7 Sisters Event: A Tour of American Painting at the Met with Lucille Blair (Bryn Mawr '76)
The Bryn Mawr Club is hosting a tour of American Stories, an exhibit of American painting at the Met this weekend, Saturday, 1/23/2010 at 1PM
Experience New York City's Art Scene with the Bryn Mawr Club of New York City
This winter and spring, eminent art consultant Lucille Blair,'76, will conduct tours of some of New York City's most noteworthy museums and galleries for Bryn Mawr alumnae and their friends.
The first tour is scheduled for this coming Saturday, January 23 at the Metropolitan Museum of Art. Participants will explore the Met's exhibition American Stories: Paintings of Everyday Life, 1765-1915. The tour will start at 1:00 p.m.
The group will meet Lucille in the museum lobby at the group registration desk.
The charge for the tour is $20 payable in cash only.
Following the tour, group members will convene for coffee, tea, and conversation at the Met's Petrie Court Café. Participants must cover the cost of their own refreshments.
Please note: All participants must pay the full fee. No museum memberships or student/senior discounts can be applied to this event!
To RSVP, please e-mail Bonnie Walker at bhwalker3@gmail.com.
When RSVP'ing, please include your full name and graduation year, along with the full names of any guests that you wish to bring. Time is short, and the tour will be limited to 12 participants.
So please RSVP ASAP!
About American Stories: Paintings of Everyday Life, 1765-1915:
Beginning with the period 1765 - 1830, the exhibition displays works of colonial painters who were essentially perceived as tradesmen by their patrons. Portraiture dominated, but, amidst social changes, beginning in 1830, in response to new public exhibition spaces in cities such as New York and Boston, many American artists were finally able to turn away from portraiture and the confines of private commissions and discover new ways of telling their stories-often through genre paintings-scenes of lower and middle class characters shown in every day life.
By 1850, however, on the eve of the Civil War, painters of American stories had turned from the individual and family to far broader issues-namely those of a territorial and political nature. Many outdoor scenes captured an expanding view of American life, including the relationships between blacks and whites, while others explored the vastness of the American landscape which had captured the imagination of their urban audience.
With the Civil War (followed by Reconciliation), from 1860-1877, artists turned their storytelling from the blood being shed on battlefields to more intimate stories played out nostalgically in the countryside. By the mid-1870s, with ready access to travel opportunities, prints, photographs, and magazine illustrations, American painters turned to a more journalistic narrative and were just as likely to paint people enjoying life in Paris as in New England or New York. The American identity was being redefined - with the cowboy, shrinking frontiers, women as household managers, disappearing rural traditions and rising industrialization-and, with the Ashcan artists of the early 1900's, we see occasionally droll images, recorded as if "on the run", reflecting skills that most artists had acquired as newspaper illustrators.

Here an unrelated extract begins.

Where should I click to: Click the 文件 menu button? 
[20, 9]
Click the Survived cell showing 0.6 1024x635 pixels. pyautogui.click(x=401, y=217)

About Lucille Blair, Bryn Mawr '76:
Lucille Blair, '76, began her career at Christie's and has over eighteen years of fine art and business experience. Lucille is a marketing and art consultant for corporations and cultural institutions, ranging from Sotheby's to the Fine Arts Fund of Cincinnati and the Museum for African Art. A long-time resident of New York, Lucille has a keen understanding and love of the city. Through her well-informed insights and extraordinary experience, she is able to offer tour participants new perspectives on and unparalleled access to the many layers of New York City's art world.